3.5. Analysis of Ival and EM-Hyd
After the UV and γ-ray irradiation, an aliquot of EM-Hyd was hydrolyzed with 6-M HCl at 110 °C for 24 h to convert it into Ival. Following the acid hydrolysis and evaporation to dryness, the hydrolyzed fraction was dissolved in milli-Q water. Finally, a portion of the irradiated sample (Ival, hydrolyzed EM-Hyd) was injected into a chiral chromatographic system to measure the amount of decomposition. The chromatographic system was equipped with a pump (TOSOH DP-8020), a column (Sumichiral OA-5000 or OA-5000L, 4.6 mm i.d. × 150 mm), and a detector (JASCO CD-2095 Plus, 254-nm detection wavelength). Copper (II) sulfate pentahydrate (CuSO4·5H2O, 1 mM) was used as the mobile phase and the flow rate was 1 mL/min.
In addition, the decomposition of irradiated EM-Hyd was analyzed (without hydrolysis) by reversed-phase high-performance liquid chromatography (RP-HPLC). The RP-HPLC system was composed of two pumps (SHIMADZU LC-20AD), a column (Capcell Pak C18 UG120 S-5 μm, 6.0 mm i.d. × 250 mm), and a detector (SHIMADZU SPD-20AV, 210-nm detection wavelength). The temperature of the column was maintained at 37 °C. Phosphate buffer (25 mM, pH = 3.5, flow rate 0.90 mL/min) and acetonitrile (100%, flow rate 0.10 mL/min) were used as the mobile phase under isocratic conditions.

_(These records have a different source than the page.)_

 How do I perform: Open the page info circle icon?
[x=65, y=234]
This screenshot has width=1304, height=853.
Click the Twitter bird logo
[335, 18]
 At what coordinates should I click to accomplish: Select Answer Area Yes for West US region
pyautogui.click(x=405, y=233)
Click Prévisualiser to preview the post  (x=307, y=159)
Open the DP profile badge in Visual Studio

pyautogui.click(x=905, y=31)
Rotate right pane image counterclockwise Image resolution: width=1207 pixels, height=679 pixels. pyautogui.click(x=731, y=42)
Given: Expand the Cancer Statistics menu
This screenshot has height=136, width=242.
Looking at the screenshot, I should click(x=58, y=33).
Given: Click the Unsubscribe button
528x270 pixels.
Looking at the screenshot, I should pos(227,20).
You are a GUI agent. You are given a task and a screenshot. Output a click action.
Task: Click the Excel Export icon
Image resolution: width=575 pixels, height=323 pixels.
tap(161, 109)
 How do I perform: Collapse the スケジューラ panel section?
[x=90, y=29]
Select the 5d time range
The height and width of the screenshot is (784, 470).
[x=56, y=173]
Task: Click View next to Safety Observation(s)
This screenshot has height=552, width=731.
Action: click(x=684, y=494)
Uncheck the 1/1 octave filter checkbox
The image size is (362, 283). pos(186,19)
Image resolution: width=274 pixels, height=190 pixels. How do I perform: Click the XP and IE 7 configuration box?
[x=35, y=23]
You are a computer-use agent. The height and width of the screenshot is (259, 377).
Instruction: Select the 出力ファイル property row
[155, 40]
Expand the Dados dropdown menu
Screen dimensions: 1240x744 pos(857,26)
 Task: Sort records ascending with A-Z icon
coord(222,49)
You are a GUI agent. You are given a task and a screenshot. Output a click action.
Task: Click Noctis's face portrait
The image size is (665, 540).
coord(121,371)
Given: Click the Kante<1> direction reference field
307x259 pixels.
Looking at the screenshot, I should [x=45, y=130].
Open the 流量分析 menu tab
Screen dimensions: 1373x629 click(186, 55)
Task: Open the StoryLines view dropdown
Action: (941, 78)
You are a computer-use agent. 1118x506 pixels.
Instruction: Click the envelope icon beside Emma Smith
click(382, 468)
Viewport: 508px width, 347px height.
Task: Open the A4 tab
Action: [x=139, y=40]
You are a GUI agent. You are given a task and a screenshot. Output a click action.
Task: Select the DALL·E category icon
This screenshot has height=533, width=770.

Furthermore, the photolysis products of irradiated Ival were analyzed by ion-exchange high-performance liquid chromatography (IE-HPLC) using post-column derivatization with o-phthalaldehyde and N-acetyl-l-cysteine. The IE-HPLC system was equipped with two HPLC pumps (Shimadzu LC-10AT), a cation-exchange column (4 mm i.d. × 150 mm; Shimpak ISC-07/S1504), a post column derivatization system, and a Shimadzu RF-535 fluorometric detector (358-nm excitation wavelength; 450-nm emission wavelength). The temperature of the column was maintained at 55 °C. Gradient elution was performed using eluents A (0.07 M trisodium citrate perchloric acid with 7% ethanol, pH 3.20) and B (0.2 M trisodium citrate boric acid with NaOH, pH 10). The flow rate of the carrier was 0.3 mL/min. A Wako amino acid mixture (type AN-II and type B) was used as the amino acid standard for IE-HPLC analysis.
4. Conclusions
The present results of laboratory simulation suggest that EM-Hyd (precursor of Ival) is photochemically much more stable under γ-rays and less stable under UV environment than Ival. Moreover, the photo-alteration process of Ival produces Ser and Ala suggesting that Ival and its precursors might play an important role for the formation of Ser and Ala in the prebiotic chemistry. Our second phase simulation experiments will focus on the photochemistry of solid-state samples including glycine (Gly), hydantoin (a precursor of Gly), Ival, EM-Hyd and complex amino acid precursors synthesized from possible interstellar molecules. We are also planning to irradiate them in a real space environment. Recently, the “Tanpopo Mission” [37], a project related to astrobiology, scheduled for June, 2013, has been proposed to catch space dust with ultra-low-density (0.01 g/cm3) aerogel and analyze micro-organisms and organic compounds in it. The mission will also involve irradiation of Gly, Ival and their precursors at LEO in a real space environment by using the exposed facility of the Japanese Experimental Module (JEM) on the International Space Station.